TASK SET:
1 > From the excerpt on diabetes and coccidioidomycosis, quote word for word the passage that begins with "Patients with diabetes are" and ends with "and bactericidal activity.".
2 > Answer these questions using the excerpt on diabetes and coccidioidomycosis.
(a) How many diabetic patients did Baker and associates study?
(b) Of the 329 patients in the study by Santelli and associates, how many had diabetes?
(c) Below what serum glucose level did the intensive insulin therapy studied by Van den Berghe and colleagues aim to keep patients?

PAGE EXCERPT:

_ _ _ _ _ _ _

Additional evidence was reported by Baker and associates,2 who retrospectively studied 52 diabetic patients who had undergone surgery for pulmonary coccidioidomycosis. The incidence of more severe, progressive disease was 4 times higher in patients who had insulin-dependent diabetes than in those who had non-insulin-dependent diabetes.

Recent findings

A recent study by Santelli and associates3 found that poor glycemic control is associated with an increased risk of complications in patients with coccidioidomycosis. The authors retrospectively studied 329 immunocompetent patients who had this fungal infection; 44 had diabetes (40 had type 2 diabetes). The risk of cavitary lung disease was increased in patients with diabetes compared with those who did not have diabetes (relative risk [RR], 2.94; P < .001).

The risk of disseminated disease was significantly increased in patients who had serum glucose concentrations of 220 mg/dL or higher compared with those who had lower glucose concentrations (RR, 2.8; P = .05). The patients with higher glucose levels also were more likely to require treatment (RR, 9.85; P = .005), and their infection was less likely to resolve (RR, 0.24; P = .002).

The authors recommended that serum glucose concentrations be routinely measured in patients with coccidioidomycosis.3

Potential mechanisms

Patients with diabetes are at increased risk for a variety of infections. Although the immunologic mechanisms for the increased risk of infection have not been fully elucidated, possible explanations include the following3:

•Decreased polymorphonuclear adherence, chemotaxis, phagocytosis, and bactericidal activity.

•Impaired innate and adaptive cellular immunity, particularly T-cell function.

•Cytokine-related changes.

In addition, the hyperglycemic environment may enhance the virulence of certain microorganisms.3

Glucose control

Strict glucose control is recommended for all patients with diabetes, since glucose toxicity clearly increases the risk of complications.4,5 Several studies have shown that improved glycemic control can strengthen immune function and reduce the risk of infection.6-9 These findings are not limited to patients with diabetes. For example, Van den Berghe and colleagues7 found that intensive insulin therapy aimed at maintaining serum glucose levels at less than 110 mg/dL helped prevent complications in a surgical ICU population. Intensive insulin therapy also reduced complication and mortality rates in a medical ICU population.9



1. Rosenstein NE, Emery KW, Werner SB, et al. Risk factors for severe pulmonary and disseminated coccidioidomycosis: Kern County, California, 1995-1996. Clin Infect Dis. 2001;32:708-715.

_ _ _ _ _ _ _

ENTRIES SHOWN:
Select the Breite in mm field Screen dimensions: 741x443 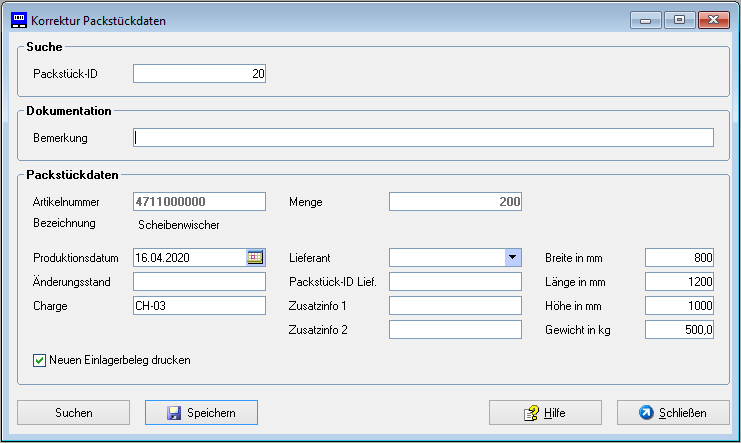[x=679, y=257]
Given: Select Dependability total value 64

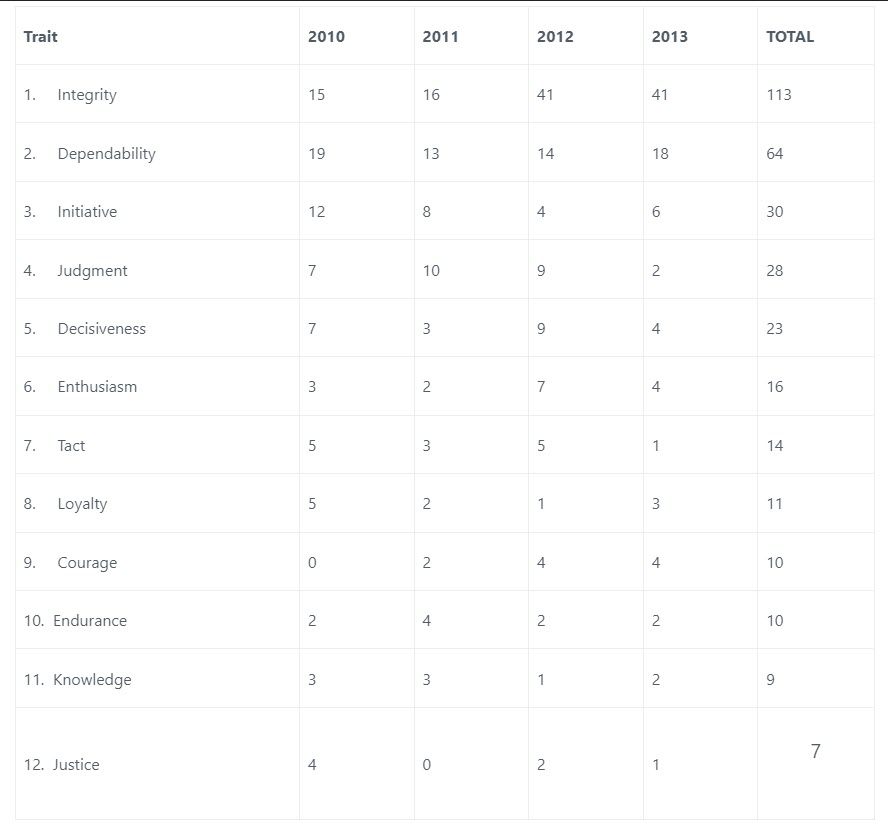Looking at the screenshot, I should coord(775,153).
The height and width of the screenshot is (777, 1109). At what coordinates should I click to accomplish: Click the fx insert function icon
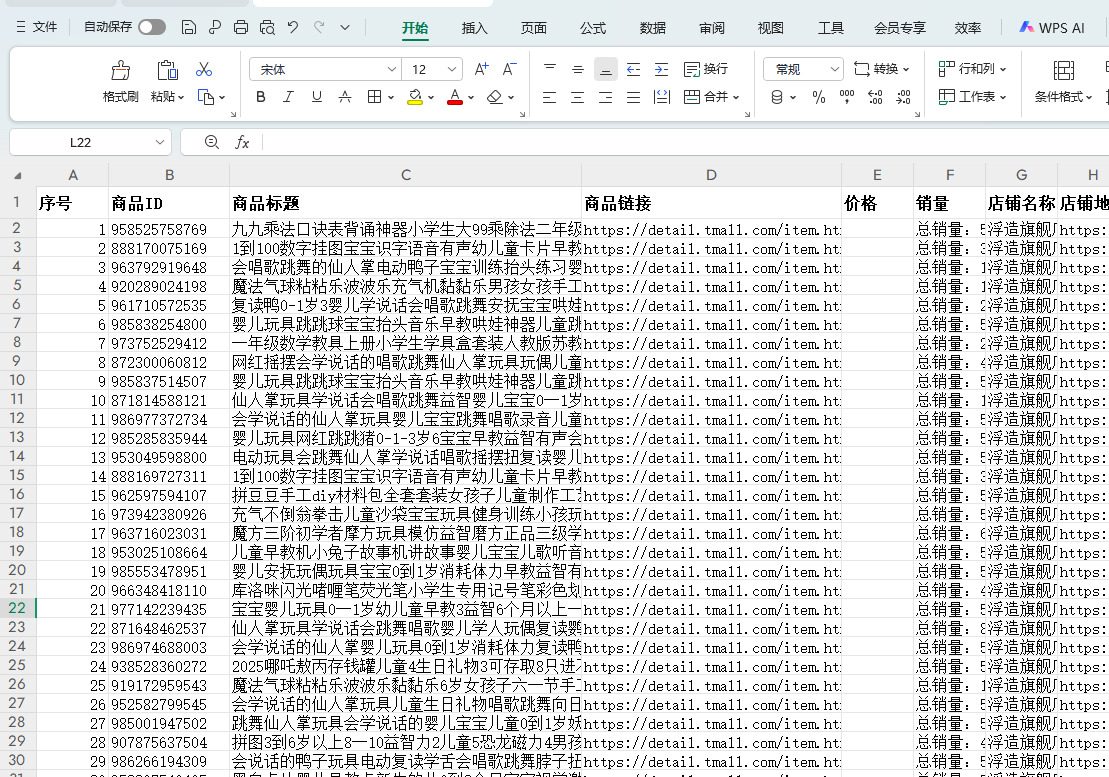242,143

_ _ _ _ _ _ _

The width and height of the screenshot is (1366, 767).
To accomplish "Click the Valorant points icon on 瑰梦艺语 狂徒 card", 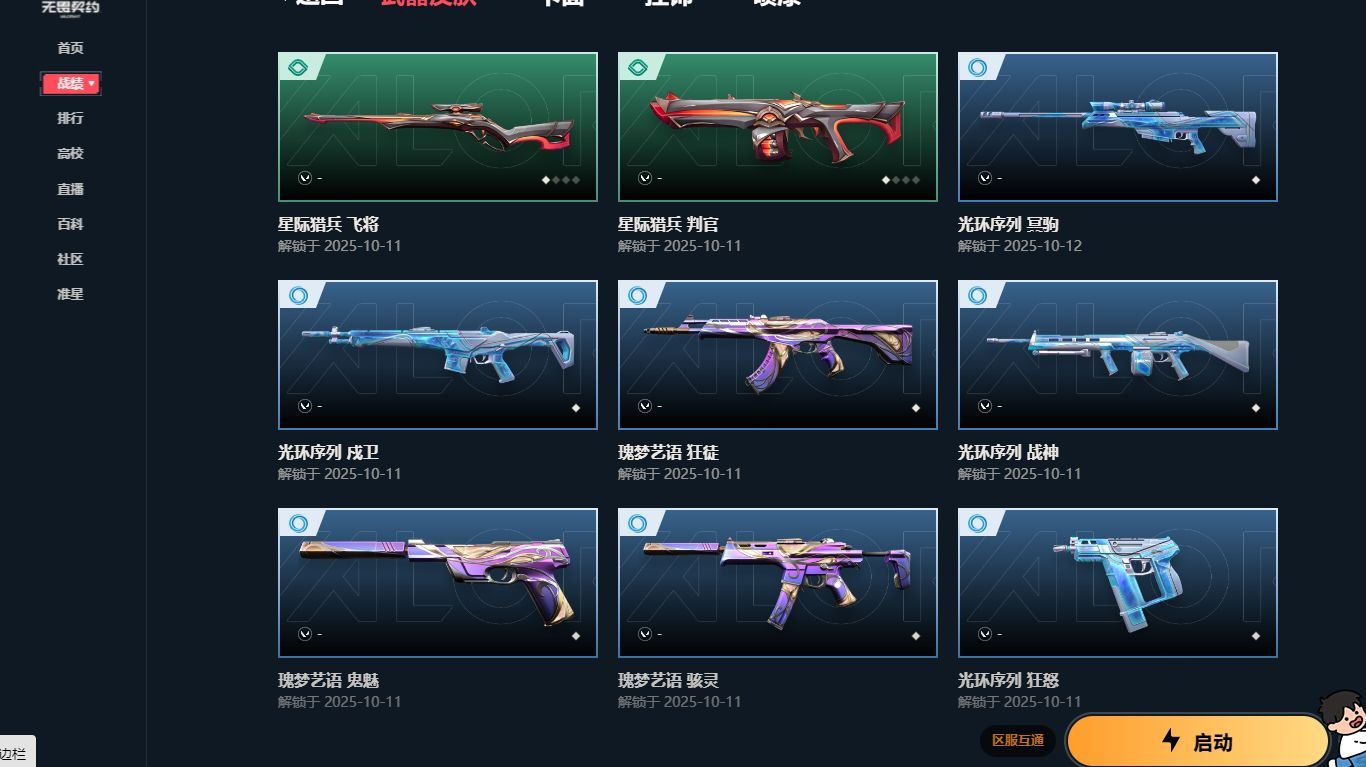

_ _ _ _ _ _ _

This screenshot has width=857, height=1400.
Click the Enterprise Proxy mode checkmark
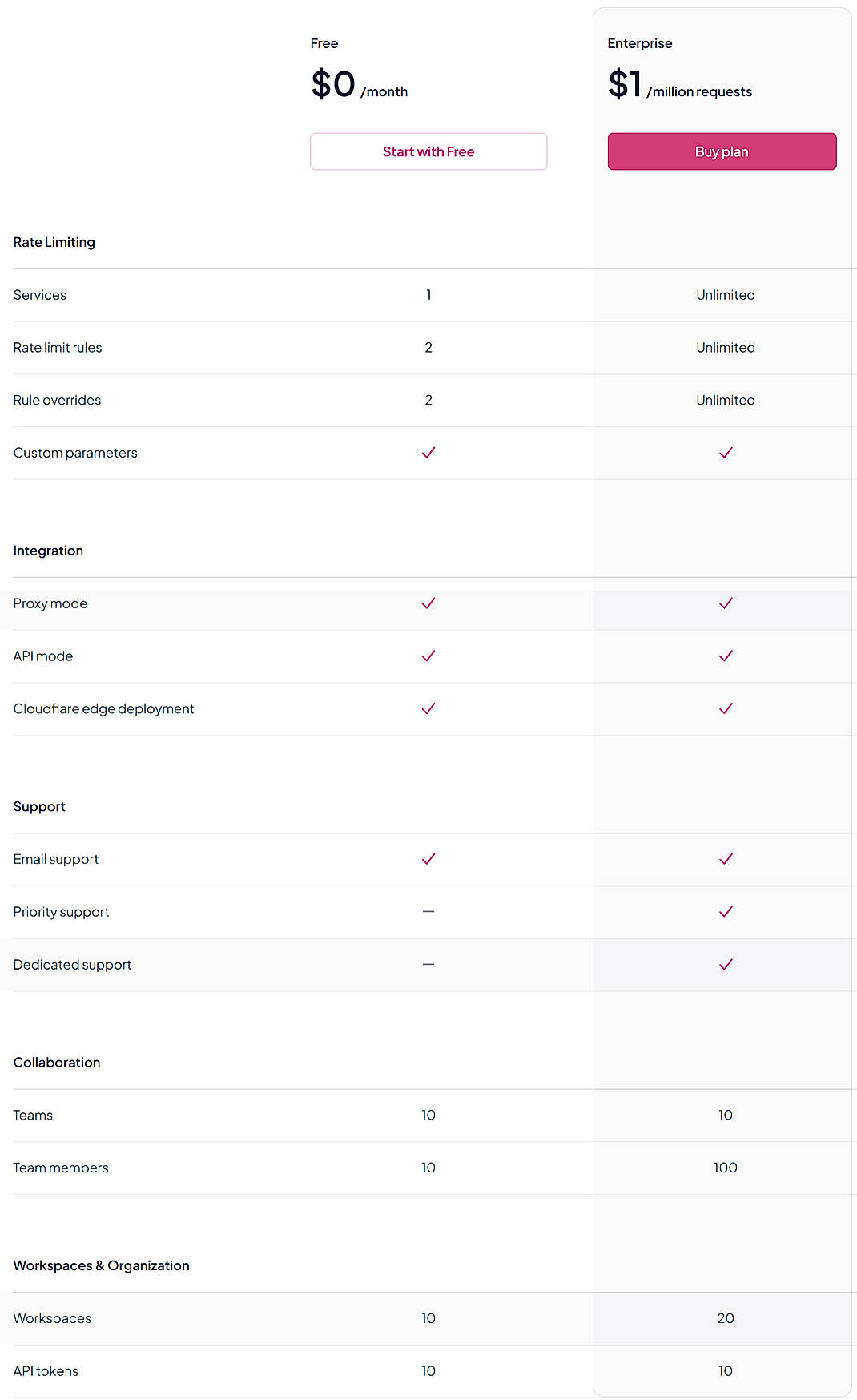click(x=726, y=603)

_ _ _ _ _ _ _

OUTPUTS FOR THE TASKS:
1 >
Patients with diabetes are at increased risk for a variety of infections. Although the immunologic mechanisms for the increased risk of infection have not been fully elucidated, possible explanations include the following3:

•Decreased polymorphonuclear adherence, chemotaxis, phagocytosis, and bactericidal activity.

2 >
(a) 52
(b) 44
(c) 110 mg/dL